# Exercise:
Lines containing "agent" should be pulled from the material below.

# Exercise material:
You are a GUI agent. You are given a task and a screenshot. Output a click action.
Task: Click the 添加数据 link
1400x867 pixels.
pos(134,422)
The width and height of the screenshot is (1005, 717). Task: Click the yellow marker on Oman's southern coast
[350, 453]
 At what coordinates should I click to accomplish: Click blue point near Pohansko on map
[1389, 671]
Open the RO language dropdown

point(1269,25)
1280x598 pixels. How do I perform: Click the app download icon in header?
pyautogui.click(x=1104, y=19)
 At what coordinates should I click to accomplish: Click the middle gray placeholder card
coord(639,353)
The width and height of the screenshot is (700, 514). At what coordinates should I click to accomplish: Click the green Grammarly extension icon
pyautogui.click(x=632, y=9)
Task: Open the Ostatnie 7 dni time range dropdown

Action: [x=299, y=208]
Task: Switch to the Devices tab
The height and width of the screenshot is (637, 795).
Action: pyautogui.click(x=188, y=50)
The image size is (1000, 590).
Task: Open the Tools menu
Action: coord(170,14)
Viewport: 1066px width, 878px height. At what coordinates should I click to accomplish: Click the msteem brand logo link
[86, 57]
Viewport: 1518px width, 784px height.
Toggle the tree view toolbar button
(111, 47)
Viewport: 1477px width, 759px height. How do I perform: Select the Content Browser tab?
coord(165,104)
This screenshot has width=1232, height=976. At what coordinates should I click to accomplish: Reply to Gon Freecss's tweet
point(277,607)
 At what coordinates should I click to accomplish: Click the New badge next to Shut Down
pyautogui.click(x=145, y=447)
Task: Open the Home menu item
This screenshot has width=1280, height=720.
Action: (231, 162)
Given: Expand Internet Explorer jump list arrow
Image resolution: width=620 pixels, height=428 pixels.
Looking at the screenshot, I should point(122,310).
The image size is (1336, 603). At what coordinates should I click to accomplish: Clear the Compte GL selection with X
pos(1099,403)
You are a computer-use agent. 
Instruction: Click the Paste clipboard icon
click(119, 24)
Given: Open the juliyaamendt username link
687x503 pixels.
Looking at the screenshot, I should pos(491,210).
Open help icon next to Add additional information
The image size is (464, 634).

# Task answer:
You are a GUI agent. You are given a task and a screenshot. Output a click action.
You are a computer-use agent. 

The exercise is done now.